** Opening DATASET EXTRACT block **

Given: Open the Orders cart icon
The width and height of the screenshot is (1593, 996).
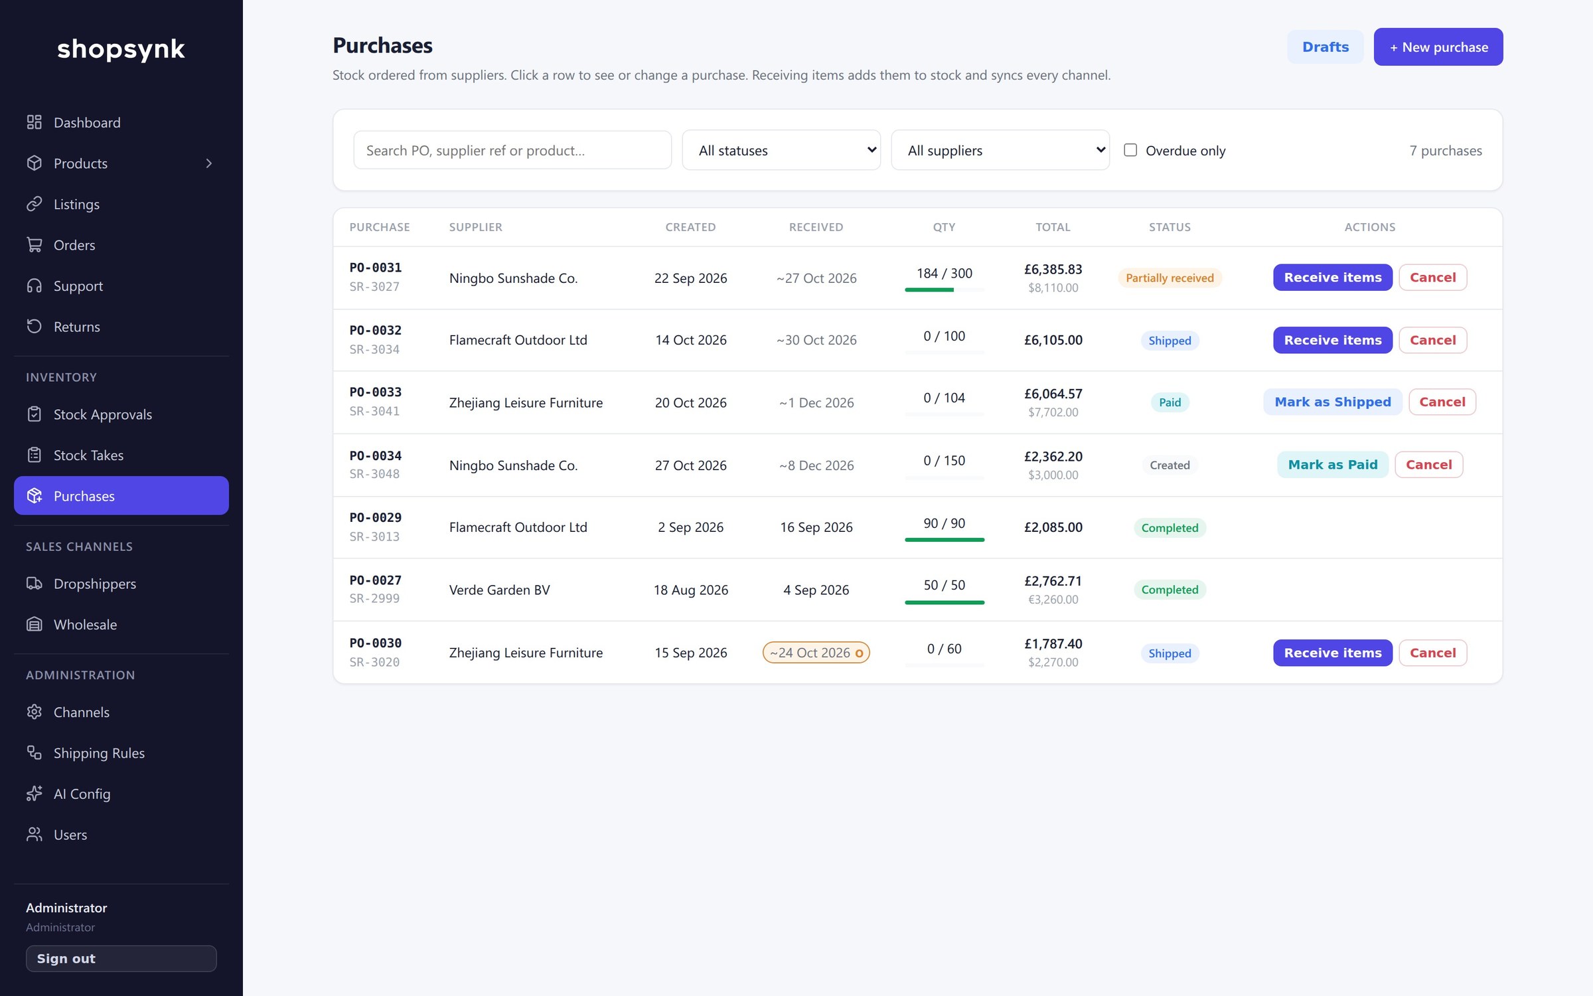Looking at the screenshot, I should coord(35,245).
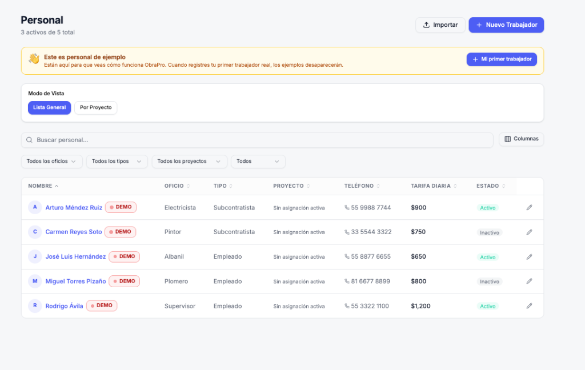The height and width of the screenshot is (370, 585).
Task: Edit Arturo Méndez Ruiz with pencil icon
Action: [x=529, y=207]
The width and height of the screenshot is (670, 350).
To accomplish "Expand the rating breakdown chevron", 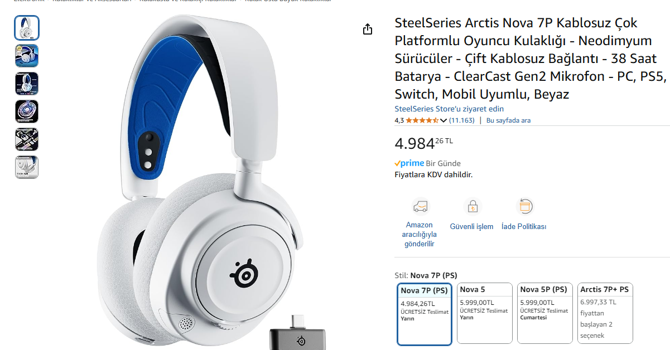I will (444, 120).
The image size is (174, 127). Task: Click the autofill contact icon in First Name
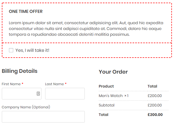pos(38,94)
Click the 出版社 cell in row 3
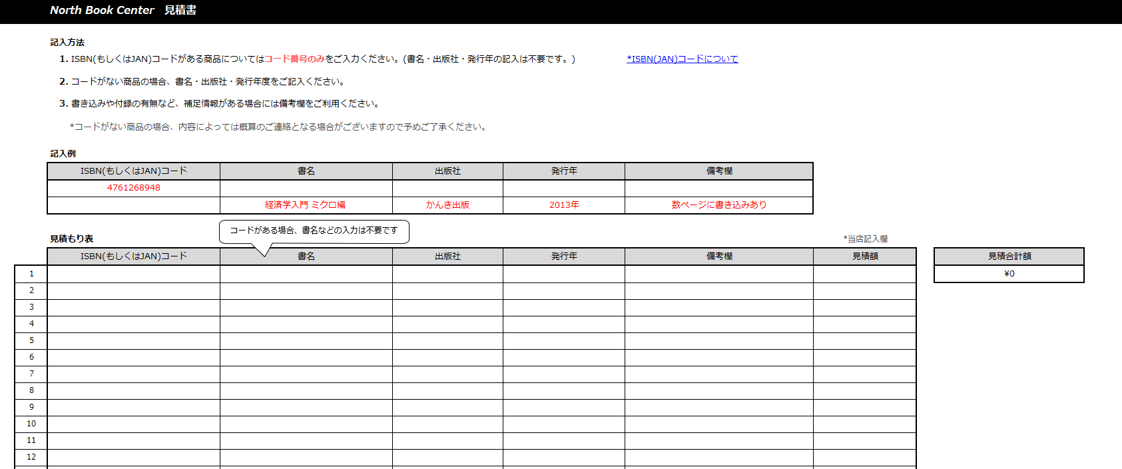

** Closing DATASET EXTRACT block **

Would you reproduce the lines from the one with "The image size" through the final line of the data above, exactly and only those, without any pictures?

The image size is (174, 127). Task: Click the autofill contact icon in First Name
pos(38,94)
Click the 出版社 cell in row 3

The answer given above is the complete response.